The problem was initially spotted by Tavis Ormandy, working for Google's Project Zero security initiative, on February 18th, but the flaw may have been in effect as early as September 22nd last year. Cloudflare says the biggest outpouring of information started on February 13th when a shift in code meant one in every 3,300,300 HTTP requests potentially resulted in memory leakage — a significant figure for a network the size of Cloudflare.
Could someone from cloudflare security urgently contact me.— Tavis Ormandy (@taviso) February 18, 2017
Ormandy says he found hotel bookings, passwords from password managers, and full messages from dating sites among the cached data. "I didn’t realize how much of the internet was sitting behind a Cloudflare CDN until this incident,” he wrote on February 19th. "We're talking full https requests, client IP addresses, full responses, cookies, passwords, keys, data, everything." After spotting Ormandy's Twitter message, Cloudflare engineers disabled three features that used the broken code that caused the issue, and moved to work with search engines who had cached the information to clear it.
The leak (unofficially titled "Cloudbleed" in reference to 2014's Heartbleed exploit) was the result of a "buffer overrun," Cloudflare said, a problem caused by a mistake in its code.
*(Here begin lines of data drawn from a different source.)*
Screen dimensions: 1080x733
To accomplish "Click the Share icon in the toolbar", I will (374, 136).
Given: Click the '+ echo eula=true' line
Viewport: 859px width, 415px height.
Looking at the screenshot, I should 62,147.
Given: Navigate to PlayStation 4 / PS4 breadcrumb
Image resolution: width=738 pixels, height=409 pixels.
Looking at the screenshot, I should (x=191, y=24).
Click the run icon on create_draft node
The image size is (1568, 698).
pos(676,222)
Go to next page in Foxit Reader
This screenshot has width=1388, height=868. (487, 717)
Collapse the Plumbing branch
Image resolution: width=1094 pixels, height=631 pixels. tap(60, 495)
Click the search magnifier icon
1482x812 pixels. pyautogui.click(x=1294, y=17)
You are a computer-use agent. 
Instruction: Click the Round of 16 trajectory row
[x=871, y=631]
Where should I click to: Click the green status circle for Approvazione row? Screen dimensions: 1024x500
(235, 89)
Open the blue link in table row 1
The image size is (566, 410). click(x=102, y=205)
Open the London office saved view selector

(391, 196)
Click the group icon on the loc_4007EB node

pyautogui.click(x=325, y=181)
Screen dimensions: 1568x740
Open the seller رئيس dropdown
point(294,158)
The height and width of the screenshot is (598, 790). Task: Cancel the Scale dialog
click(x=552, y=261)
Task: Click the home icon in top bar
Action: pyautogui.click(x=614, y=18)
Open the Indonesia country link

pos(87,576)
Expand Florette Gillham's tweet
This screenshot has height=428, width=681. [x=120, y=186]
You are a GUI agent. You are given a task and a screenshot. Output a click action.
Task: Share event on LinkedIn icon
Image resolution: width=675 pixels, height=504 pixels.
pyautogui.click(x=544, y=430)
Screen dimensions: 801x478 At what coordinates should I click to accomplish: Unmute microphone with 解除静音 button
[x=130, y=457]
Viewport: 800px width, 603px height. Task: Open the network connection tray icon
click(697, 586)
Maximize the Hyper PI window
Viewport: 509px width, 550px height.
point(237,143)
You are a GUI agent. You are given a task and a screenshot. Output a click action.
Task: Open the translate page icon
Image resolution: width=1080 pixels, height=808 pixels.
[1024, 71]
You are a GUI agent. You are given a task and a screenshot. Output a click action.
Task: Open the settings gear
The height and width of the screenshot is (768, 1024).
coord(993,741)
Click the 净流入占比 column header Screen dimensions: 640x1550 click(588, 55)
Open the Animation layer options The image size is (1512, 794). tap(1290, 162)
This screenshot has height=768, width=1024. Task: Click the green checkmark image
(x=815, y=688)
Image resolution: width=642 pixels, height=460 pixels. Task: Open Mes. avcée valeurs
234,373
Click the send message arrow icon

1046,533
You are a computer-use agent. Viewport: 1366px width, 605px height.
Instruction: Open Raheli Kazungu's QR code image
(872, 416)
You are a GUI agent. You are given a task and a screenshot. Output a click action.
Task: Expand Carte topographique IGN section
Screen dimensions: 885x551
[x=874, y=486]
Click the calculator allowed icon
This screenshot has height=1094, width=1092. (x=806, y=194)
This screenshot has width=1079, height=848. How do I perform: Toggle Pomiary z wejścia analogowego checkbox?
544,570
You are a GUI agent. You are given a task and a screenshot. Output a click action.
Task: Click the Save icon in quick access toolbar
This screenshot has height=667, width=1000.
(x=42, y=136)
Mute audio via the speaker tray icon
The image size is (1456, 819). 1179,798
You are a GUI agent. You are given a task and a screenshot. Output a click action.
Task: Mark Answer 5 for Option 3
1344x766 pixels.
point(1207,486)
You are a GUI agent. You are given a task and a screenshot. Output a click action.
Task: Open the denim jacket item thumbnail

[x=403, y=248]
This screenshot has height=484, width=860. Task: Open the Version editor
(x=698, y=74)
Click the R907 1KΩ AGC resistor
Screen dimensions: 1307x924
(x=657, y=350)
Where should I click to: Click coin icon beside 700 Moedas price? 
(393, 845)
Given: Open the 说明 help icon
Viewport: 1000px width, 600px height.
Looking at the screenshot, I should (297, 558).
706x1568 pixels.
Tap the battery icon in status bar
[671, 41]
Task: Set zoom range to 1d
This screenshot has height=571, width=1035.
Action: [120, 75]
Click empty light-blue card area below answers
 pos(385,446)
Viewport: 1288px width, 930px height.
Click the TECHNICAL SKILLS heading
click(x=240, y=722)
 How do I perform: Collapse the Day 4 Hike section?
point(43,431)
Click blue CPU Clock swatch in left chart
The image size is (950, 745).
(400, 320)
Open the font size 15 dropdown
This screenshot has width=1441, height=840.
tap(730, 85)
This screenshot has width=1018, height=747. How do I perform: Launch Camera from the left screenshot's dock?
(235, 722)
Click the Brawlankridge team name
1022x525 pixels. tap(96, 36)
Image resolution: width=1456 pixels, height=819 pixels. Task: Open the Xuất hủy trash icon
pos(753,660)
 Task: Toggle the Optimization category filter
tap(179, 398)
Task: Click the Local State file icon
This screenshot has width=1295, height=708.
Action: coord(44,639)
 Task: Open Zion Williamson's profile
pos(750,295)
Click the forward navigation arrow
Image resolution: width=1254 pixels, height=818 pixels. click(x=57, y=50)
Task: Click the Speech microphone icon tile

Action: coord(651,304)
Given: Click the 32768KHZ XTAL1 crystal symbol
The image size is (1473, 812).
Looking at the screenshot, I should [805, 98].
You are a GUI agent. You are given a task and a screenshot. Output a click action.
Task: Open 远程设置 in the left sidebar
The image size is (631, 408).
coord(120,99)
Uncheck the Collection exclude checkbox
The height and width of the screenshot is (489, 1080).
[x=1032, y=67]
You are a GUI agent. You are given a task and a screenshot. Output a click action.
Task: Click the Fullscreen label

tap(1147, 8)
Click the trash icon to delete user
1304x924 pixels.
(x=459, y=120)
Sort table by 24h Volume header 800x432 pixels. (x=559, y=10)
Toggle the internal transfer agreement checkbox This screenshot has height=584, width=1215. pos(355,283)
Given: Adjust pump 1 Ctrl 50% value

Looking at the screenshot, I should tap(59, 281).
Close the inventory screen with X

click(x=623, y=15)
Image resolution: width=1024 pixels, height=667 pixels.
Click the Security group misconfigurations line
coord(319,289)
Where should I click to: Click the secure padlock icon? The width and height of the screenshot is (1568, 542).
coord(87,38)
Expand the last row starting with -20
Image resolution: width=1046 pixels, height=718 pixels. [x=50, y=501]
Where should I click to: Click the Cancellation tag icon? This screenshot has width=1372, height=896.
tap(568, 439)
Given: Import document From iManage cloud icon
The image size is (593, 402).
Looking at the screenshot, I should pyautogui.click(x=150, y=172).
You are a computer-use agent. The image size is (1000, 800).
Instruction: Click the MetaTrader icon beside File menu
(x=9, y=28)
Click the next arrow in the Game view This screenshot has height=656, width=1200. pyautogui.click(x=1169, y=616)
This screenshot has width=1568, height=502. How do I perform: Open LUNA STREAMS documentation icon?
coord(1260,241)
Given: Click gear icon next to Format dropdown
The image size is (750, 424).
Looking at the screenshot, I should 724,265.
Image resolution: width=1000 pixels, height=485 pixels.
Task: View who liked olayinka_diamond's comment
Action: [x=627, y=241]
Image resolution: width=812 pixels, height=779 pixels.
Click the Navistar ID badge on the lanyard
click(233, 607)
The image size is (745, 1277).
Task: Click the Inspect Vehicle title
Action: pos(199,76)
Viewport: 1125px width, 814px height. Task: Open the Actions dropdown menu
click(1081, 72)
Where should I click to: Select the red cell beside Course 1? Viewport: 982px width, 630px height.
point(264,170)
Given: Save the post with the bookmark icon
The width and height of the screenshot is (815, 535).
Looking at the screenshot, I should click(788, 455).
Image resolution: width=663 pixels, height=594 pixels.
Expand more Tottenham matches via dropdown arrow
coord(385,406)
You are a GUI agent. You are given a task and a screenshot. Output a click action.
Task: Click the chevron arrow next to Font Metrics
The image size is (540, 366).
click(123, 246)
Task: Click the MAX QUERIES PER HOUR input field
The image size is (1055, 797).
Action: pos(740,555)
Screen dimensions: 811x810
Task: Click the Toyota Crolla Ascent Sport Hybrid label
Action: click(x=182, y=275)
Cloudflare said the bug had been present in its code for years, but had not been uncovered until it switched from the Ragel parser to a new parser called cf-html, a move which "subtly changed the buffering" and made the leak happen, "even though there were no problems in cf-html itself."
Explaining the delay in announcing the leak, Cloudflare says its "natural inclination was to get news of the bug out as quickly as possible," but that it felt it "had a duty of care to ensure that search engine caches were scrubbed before a public announcement." It also said it conducted a search of sites such as PasteBin for repositories of leaked information but found nothing.
Cloudflare's blog post claims that it took just over seven hours for it to stem all three sources of potential leaks, and Ormandy says he was "really impressed" with its quick response to the problem. Still, it might be a good idea to change your passwords, especially given how deeply embedded into the internet CloudFlare is.
Correction: Clarified that the bug in code was not directly generated by the Ragel parser.